映画「青空エール」をPRする三木監督=徳島新聞社

 映画「青空エール」をPRする三木監督=徳島新聞社

 阿波市出身の映画監督、三木孝浩さん(42)が6日、部活動に打ち込む高校生の恋と友情を描いた最新作「青空エール」(シネマサンシャイン北島などで公開中)のキャンペーンで帰県した。徳島県庁で記者会見後、徳島新聞のインタビューに応え、「ひたむきに頑張る姿が誰かの背中を押し、一生懸命応援することで自分も力をもらう。互いに影響し合うことを描きたかった」と作品に込めた思いを語った。 

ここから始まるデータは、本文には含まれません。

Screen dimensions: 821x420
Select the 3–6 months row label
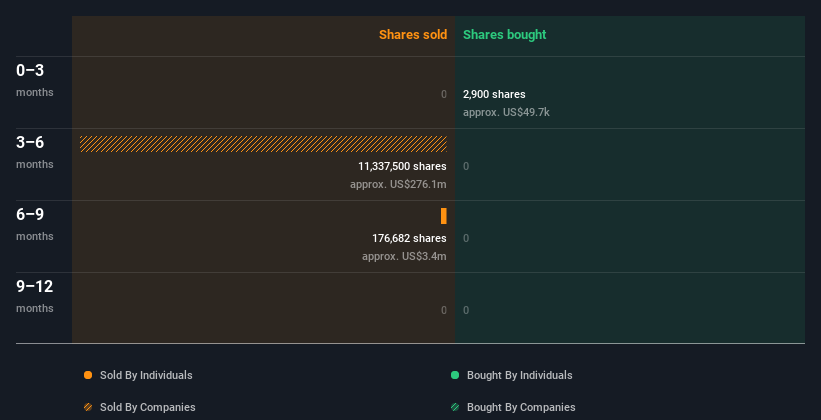point(35,152)
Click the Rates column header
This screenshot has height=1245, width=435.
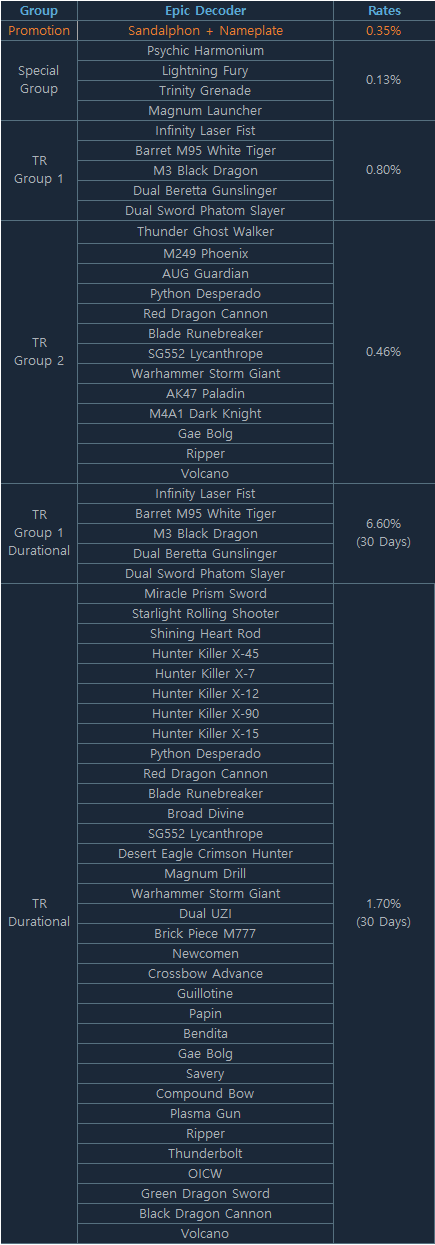click(384, 11)
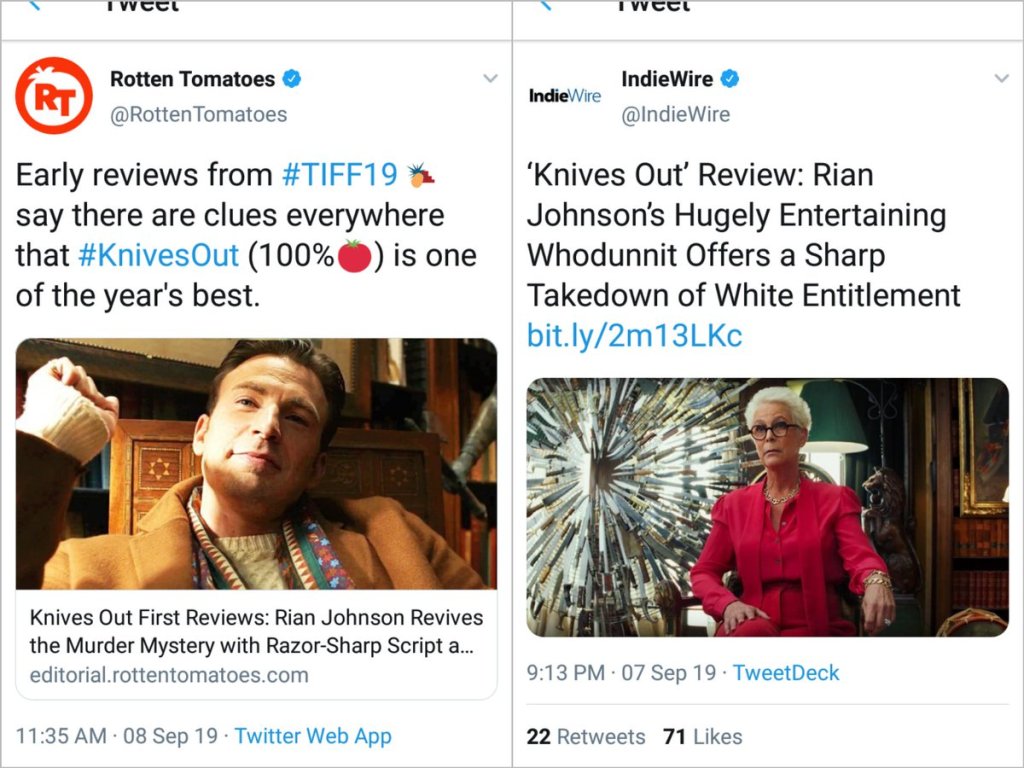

 「青空エール」は、河原和音さんの同名漫画が原作。初心者ながら吹奏楽部の強豪校でトランペットを始めたつばさ(土屋太鳳さん)と、甲子園を目指す野球部員大介(竹内涼真さん)が思い合い、それぞれの夢に向かう姿を描く。

 けがや部員同士のぶつかり合いを乗り越えて心を一つにする様子は、部活動経験者の多くが共感できるところ。三木監督も、土成中学校で卓球部、阿波高校では演劇部に所属した経験を思い出して撮影した。「野球も吹奏楽もチームプレーで、部員一人一人に物語がある。仲間でありライバルでもある部員が、どうやって同じ熱量で夢に向かうか。群像劇としてそれぞれに思いを重ねてほしい」

 タイトルにもある青空は「突き抜けるブルースカイが観客の記憶に残れば」と意識的に描写。吹奏楽のコンクール課題曲も「ブルースカイ」で、クライマックスで印象的に奏でられる。

 映像ならではの表現にこだわった、臨場感が見どころ。野球の試合の場面では、通常は別々に撮影する選手と応援席を一度に映し、練習シーンは、野球部の掛け声や楽器の音色が互いに聞こえることで思いが寄り添う様子を音に込めた。

 ロケ地には徳島に似た風景を選ぶことも多く、古里への愛情は深い。「敬愛する大林宣彦監督のように、いずれ古里を舞台にした映画を撮影したいけど、思い出が強すぎてまだ照れがある」。今作は、グラウンドから校舎を見上げた印象が母校土成中学校と重なる学校に撮影場所を決めた。

 12月には新作の公開を控え、一層の活躍が期待される。「どの作品にも、思春期に徳島で見た風景や経験した思いが反映されている。幅広い世代の人に見てほしい」と話した。